I will repeat, I am not, we are not chasing, mimicking 2019. It’s not even part of our algorithm to think that way in the acute care business. We have deliberately and permanently shifted our mix in certain ways in our acute care portfolio, and the revenue and margin profile that we’re generating suggests that has been a good decision, at least for Tenet’s acute care hospital portfolio.
Operator: Our next question comes from [Michael Hoff] (ph) with Baird. Please proceed with your question.
Unidentified Analyst: Thank you. So, as I think about your first-half margin performance, arguably one of the strongest first-half margin performances in the company’s history, if I’m not mistaken, I looked across your metrics, it seems like there’s still room to get back to pre-COVID levels on hospital occupancy and average length of stay, which optically, to me appears to provide more line of sight to maybe sustain strength of performance going forward. So, my question specifically in occupancy levels, one of your peers has reached near mid-70s, and as I think about where a tenant is around 50%, how should we think about the directional view of this moving over time? Is there a path to 60s or 70s, and what’s necessary to happen in order to accomplish this? And I know you’ve mentioned adding capacity, but curious to specifically hear your thoughts on occupancy level. Thank you.
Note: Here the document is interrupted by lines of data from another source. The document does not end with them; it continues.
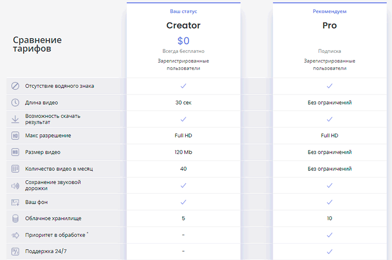Select the Creator plan heading

click(183, 25)
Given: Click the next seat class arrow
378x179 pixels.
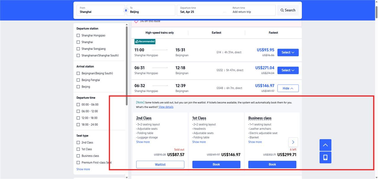Looking at the screenshot, I should click(x=293, y=142).
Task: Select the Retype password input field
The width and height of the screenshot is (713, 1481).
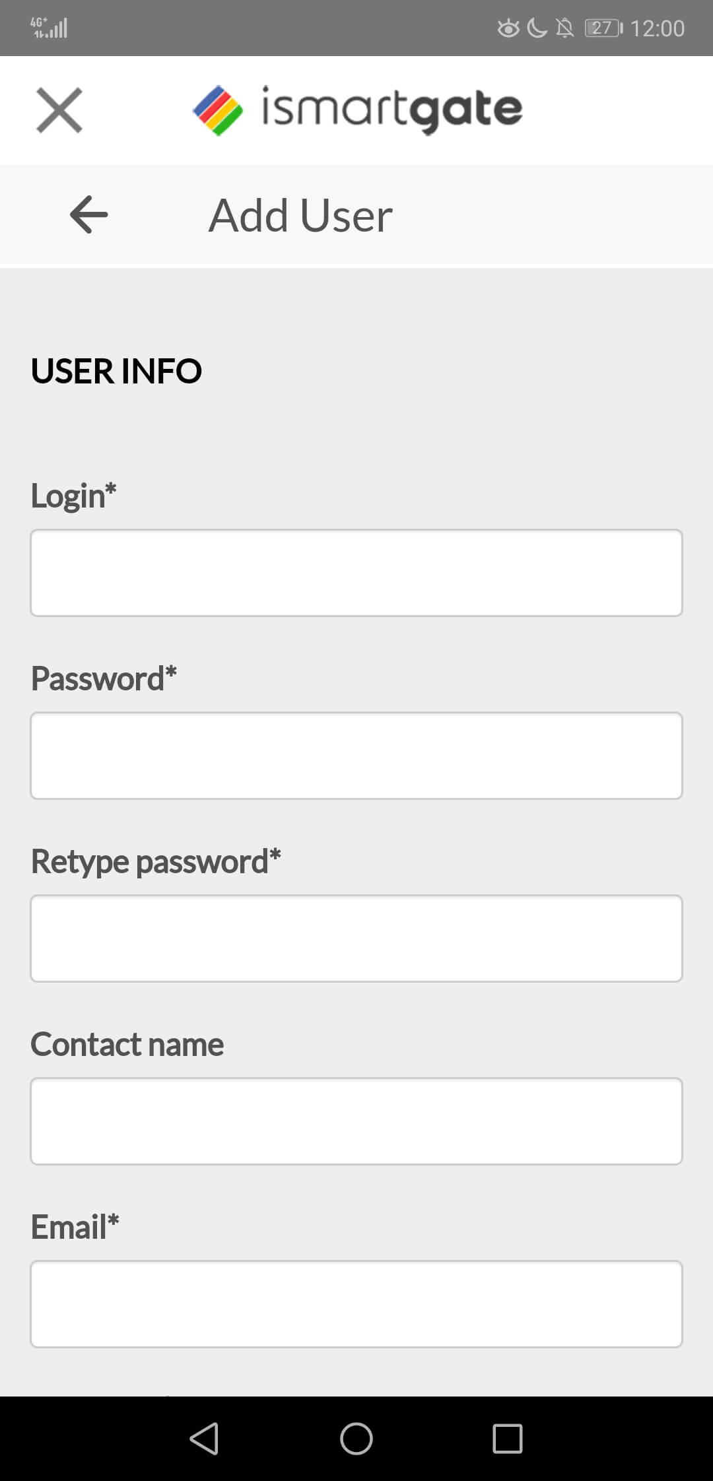Action: tap(357, 938)

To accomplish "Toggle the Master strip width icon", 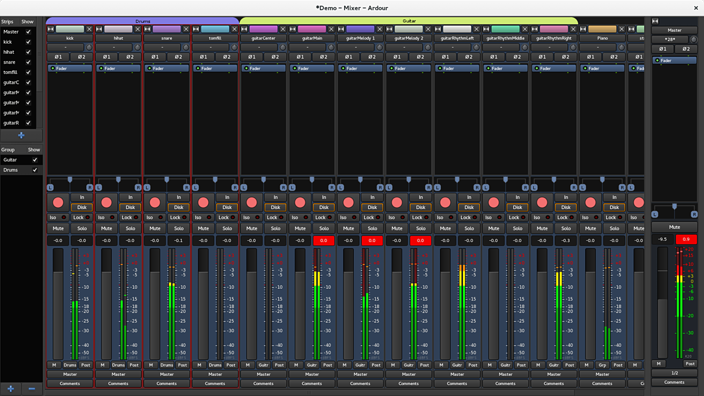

Saum Sutaria: Yes, well, I think there’s a few things. First of all, I’m not sure those statistics are truly apples-to-apples in the way that we each may define them in terms of how we think about our capacity. I would say that given that our collection of markets, market dynamics and mix are different also than the peer that you reference, we probably take a more measured view of capacity and service lines that we’re going to participate in. And so, in some markets, our capacity utilization will be higher than in other markets. So, that’s generally how I would answer the question. I will say that as a macro point, we do internally, as we’ve made so many different changes and improvements in our acute care segment over the last five years in terms of what we’ve been doing, both strategically, operationally, and how we deploy capital, we definitely take notice of the fact that in this industry, the gold standard here and the way in which they manage capacity, capacity utilization in particular, is a gap between what we have been able to achieve at Tenet and otherwise.
And so, that is a constant source of discussion and opportunity for us. So, don’t take the comments in the beginning to mean, we’re looking for structurally different numbers. I don’t know that they’re apples-to-apples, but at the same time, we are very cognizant of the fact that we have improvement opportunity, just like we’ve made improvement opportunities come to fruition in other areas relative to the gold standard peer here in cost control, supply control, et cetera, et cetera.
Operator: We have reached the end of the question-and-answer session, and this concludes today’s conference. You may disconnect your lines at this time, and we thank you for your participation.